"""

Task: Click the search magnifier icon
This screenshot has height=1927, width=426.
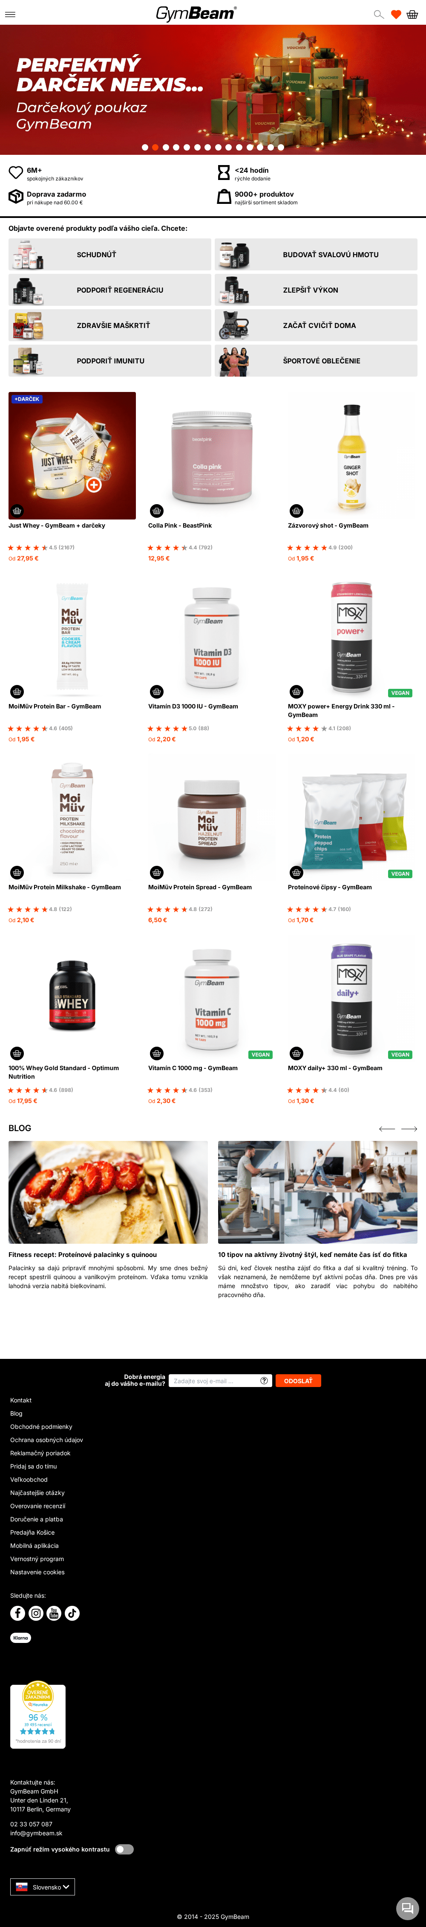Action: coord(378,14)
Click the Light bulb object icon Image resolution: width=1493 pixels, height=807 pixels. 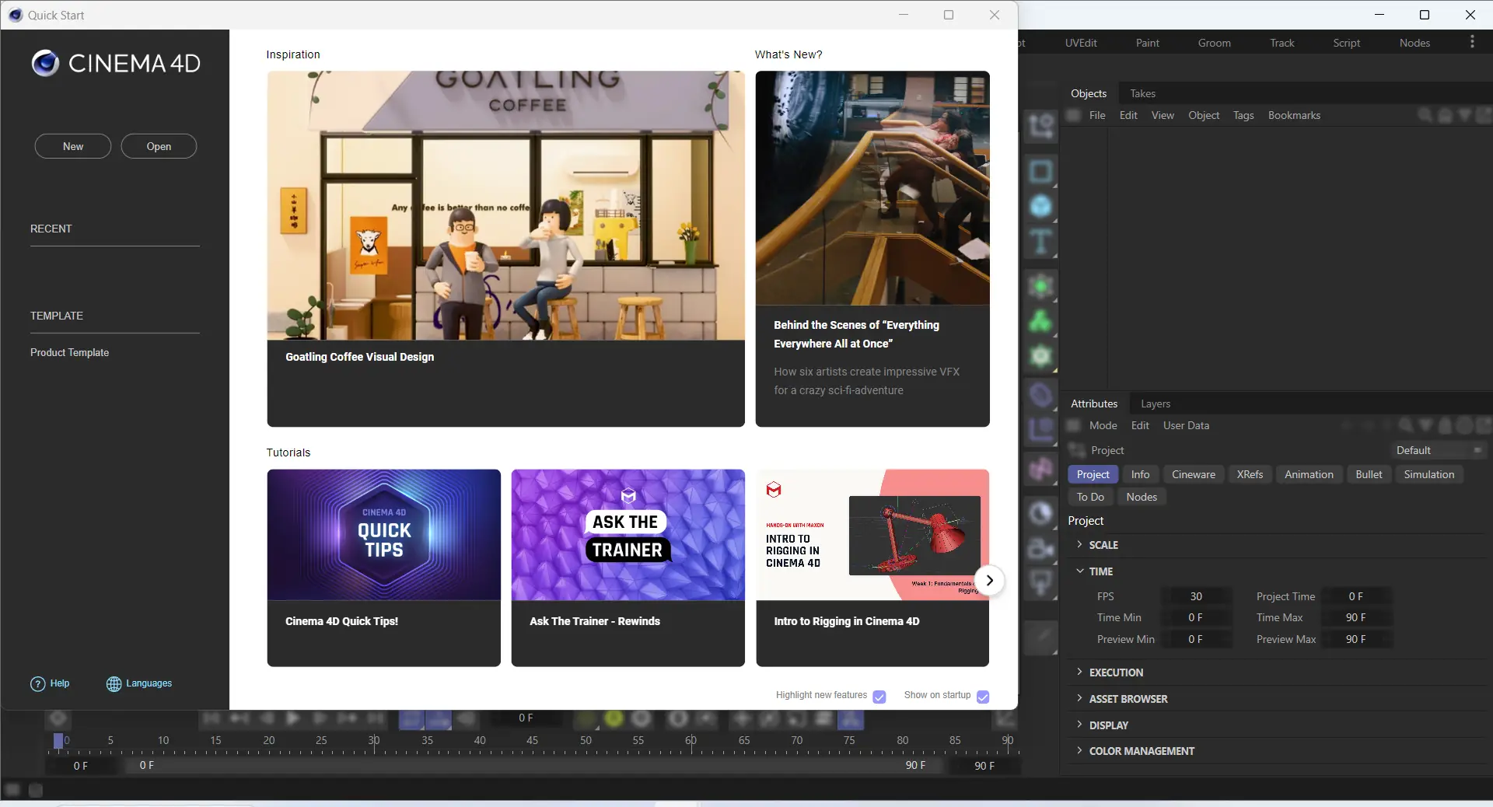click(x=1040, y=582)
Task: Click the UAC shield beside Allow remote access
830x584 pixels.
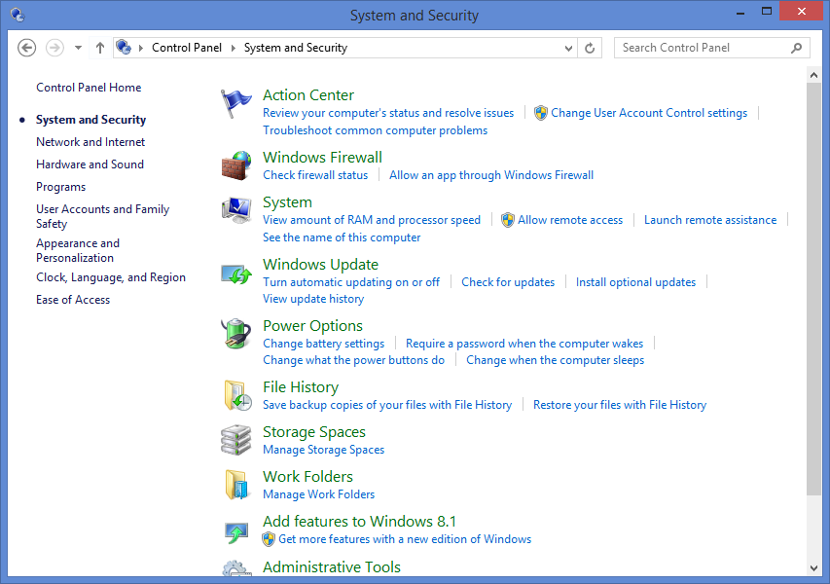Action: pyautogui.click(x=507, y=219)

"""

[Directions]:
Look through the entries above, and wherever a line holds the string "Task", copy it.

[Finished exercise]:
Task: Click the search magnifier icon
Task: Click the UAC shield beside Allow remote access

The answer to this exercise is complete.